Dalam catatan Bisnis, tahun lalu ototitas pajak telah mengindentifikasi 274,4 juta data prioritas dari pihak ketiga. Data prioritas yang terindentifikasi merupakan data yang diyakini kebenaran identitasnya sesuai dengan masterfile WP atau data referensi yang dimiliki Ditjen Pajak.

Dengan demikian, atas subjek pajak tersebut dapat dilakukan tindakan pengawasan lebih lanjut baik dalam bentuk intensifikasi atau ekstensifikasi. “Tapi enggak langsung jadi penerimaan juga, data itu harus dicocokan lagi,” tegas Yon.

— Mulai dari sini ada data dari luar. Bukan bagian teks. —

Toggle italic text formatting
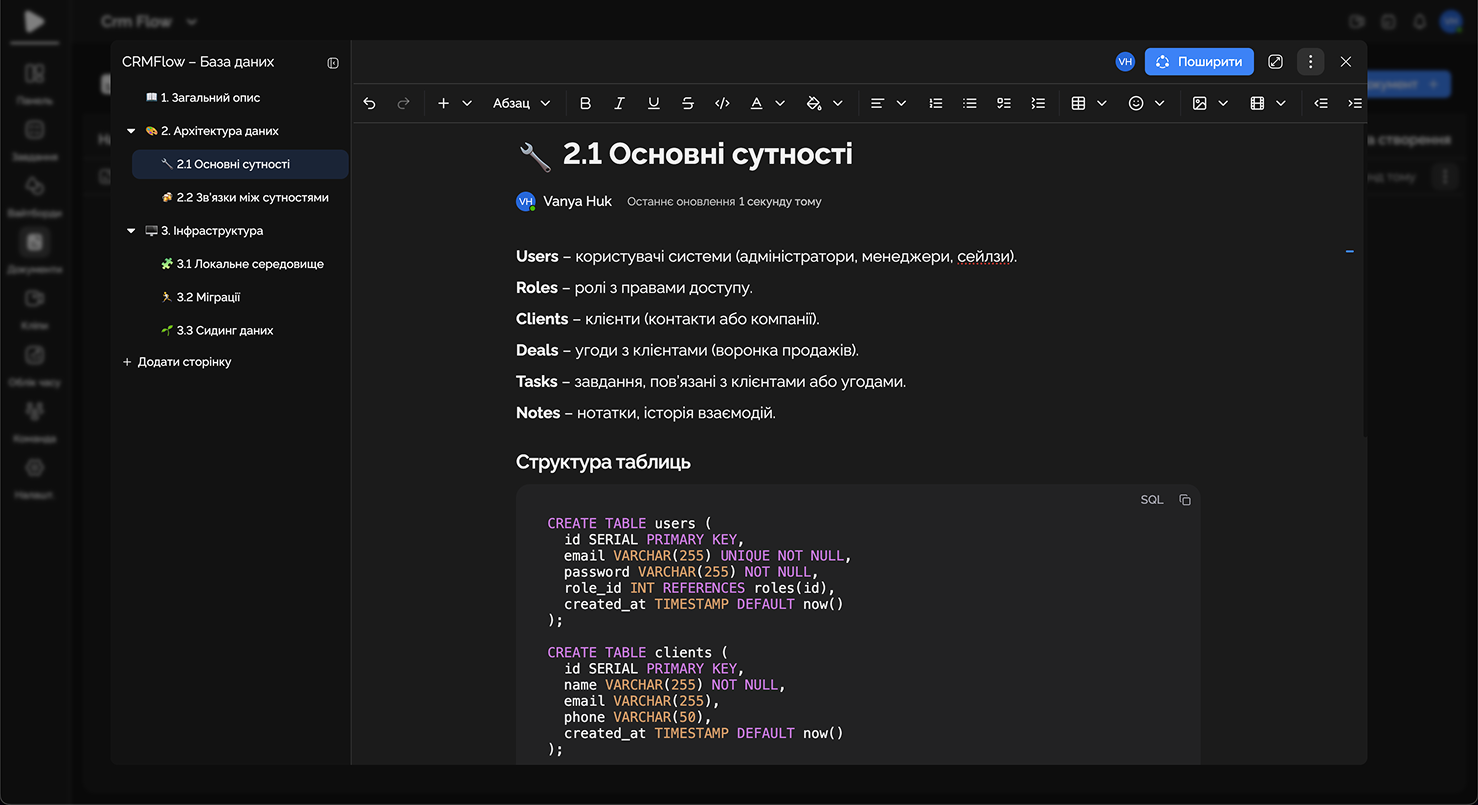 click(619, 103)
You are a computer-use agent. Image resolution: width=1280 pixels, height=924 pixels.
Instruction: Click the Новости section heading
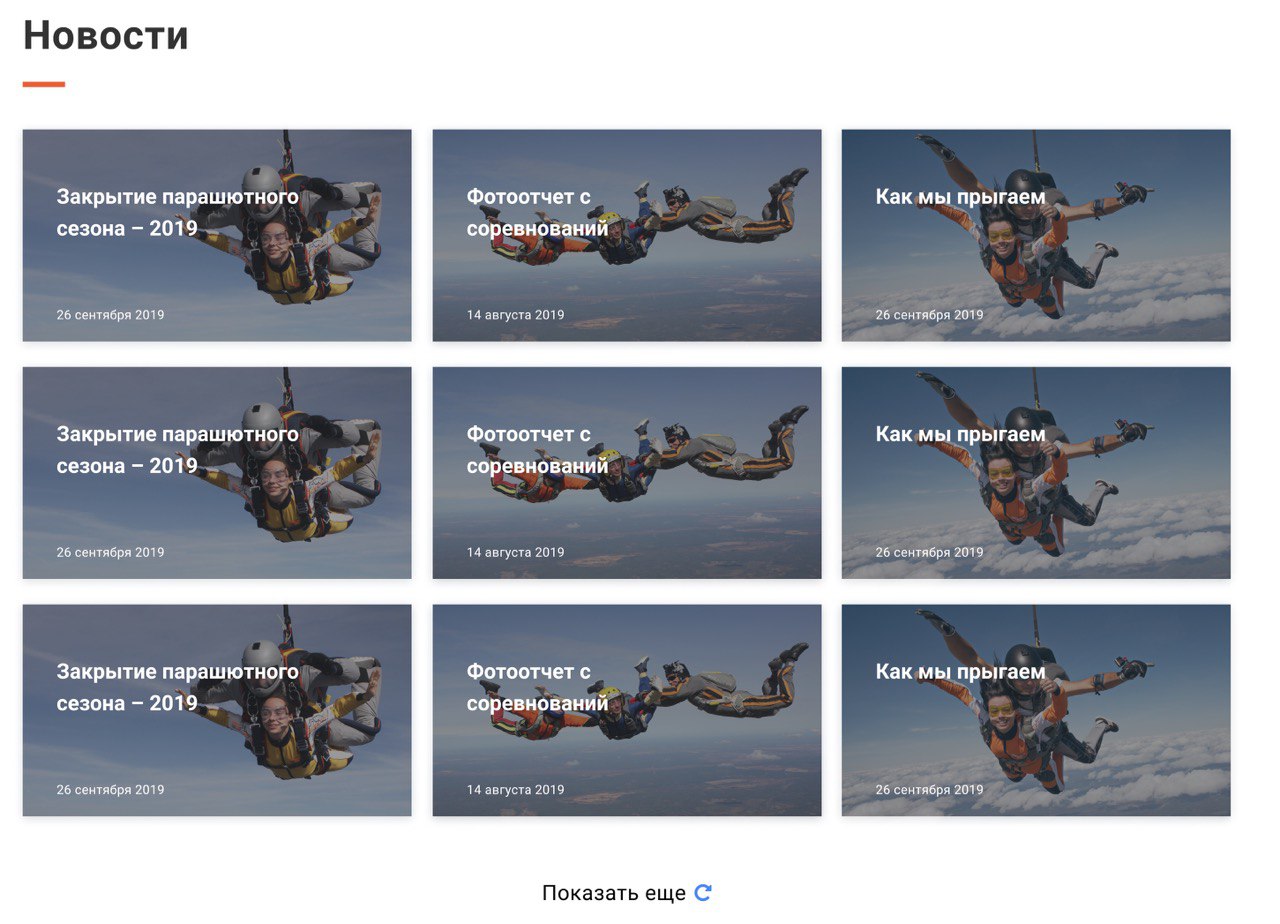click(106, 36)

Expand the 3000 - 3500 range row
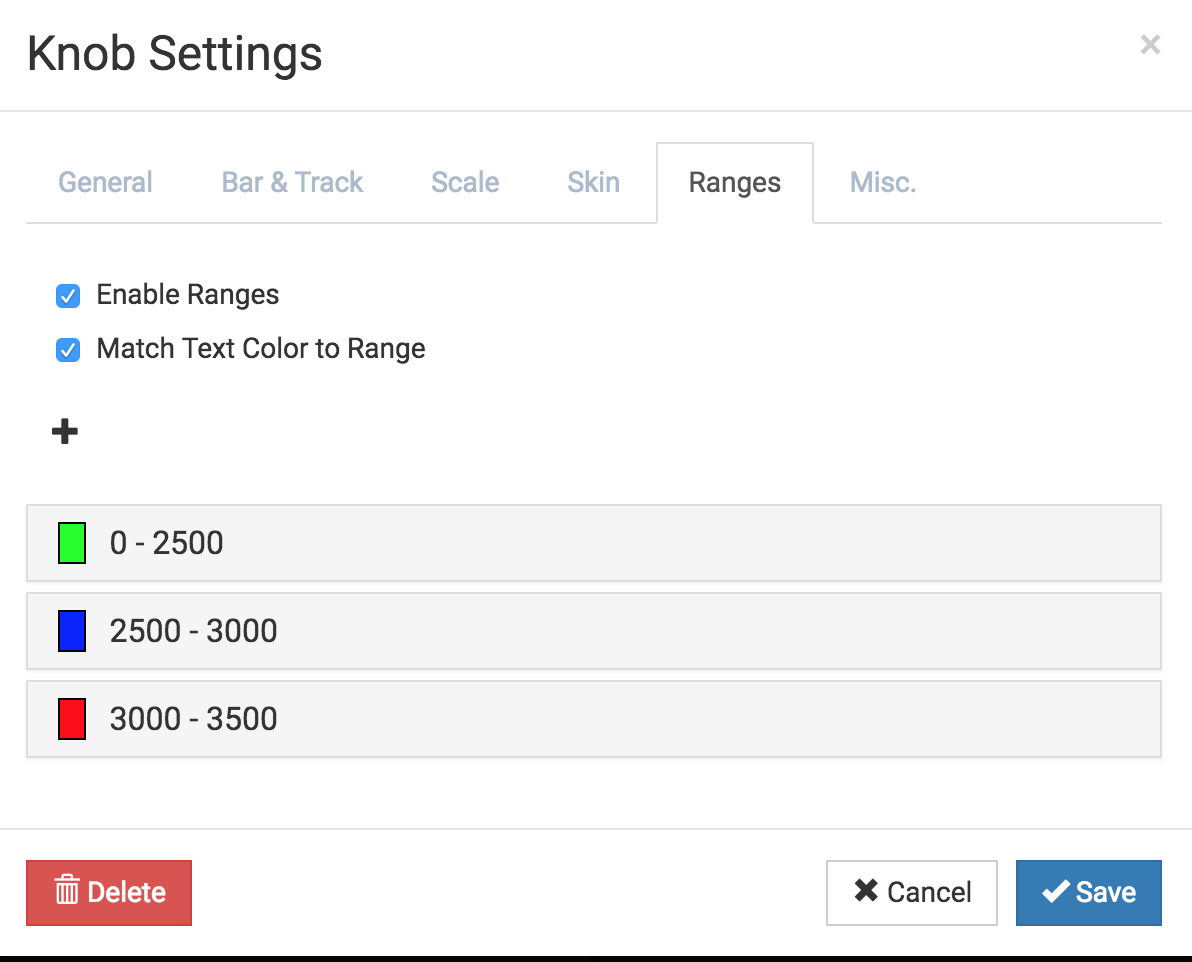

Partner DDTC Fiskal Research Bawono Kristiaji menyebutkan dengan pertumbuhan penerimaan pajak year-on-year hingga April 2019 yang masih jauh dari target pertumbuhan sekitar 19%, agaknya ada beberapa hal yang memang perlu dipertimbangkan.

Pertama, meninjau kembali keperluan untuk revisi target penerimaan pajak yang pada 2019 dipatok Rp1.577 triliun. Hal ini diperlukan karena kalau melihat realisasi 4 bulan pertama yang berada pada angka 24%, polanya mirip dengan pola realisasi selama 2015-2018 yang notabene target tidak tercapai pada tahun-tahun tersebut.

“Apalagi dengan adanya upaya mendorong daya saing ekonomi yg artinya merelaksasi sistem pajak,” jelasnya.

Kedua, dengan kondisi itu otoritas memang mau tidak mau harus ada upaya untuk penegakan hukum melalui optimalisasi kepatuhan melalui pemanfaatan data tax amnesty, AEoI, dan data-data lain yang diperoleh dari pihak ketiga.

Menurutnya, penegakan hukum pajak prinsipnya bersifat sama dan setara. Artinya yang tidak patuh harus diberikan tindakan sesuai dengan ketentuan perpajakan.

“Sedangkan yang selama ini patuh justru harusnya diberikan kemudahan dan pelayanan yang optimal. Inilah prinsip compliance risk management yang jadi standar di banyak negara,” ujarnya.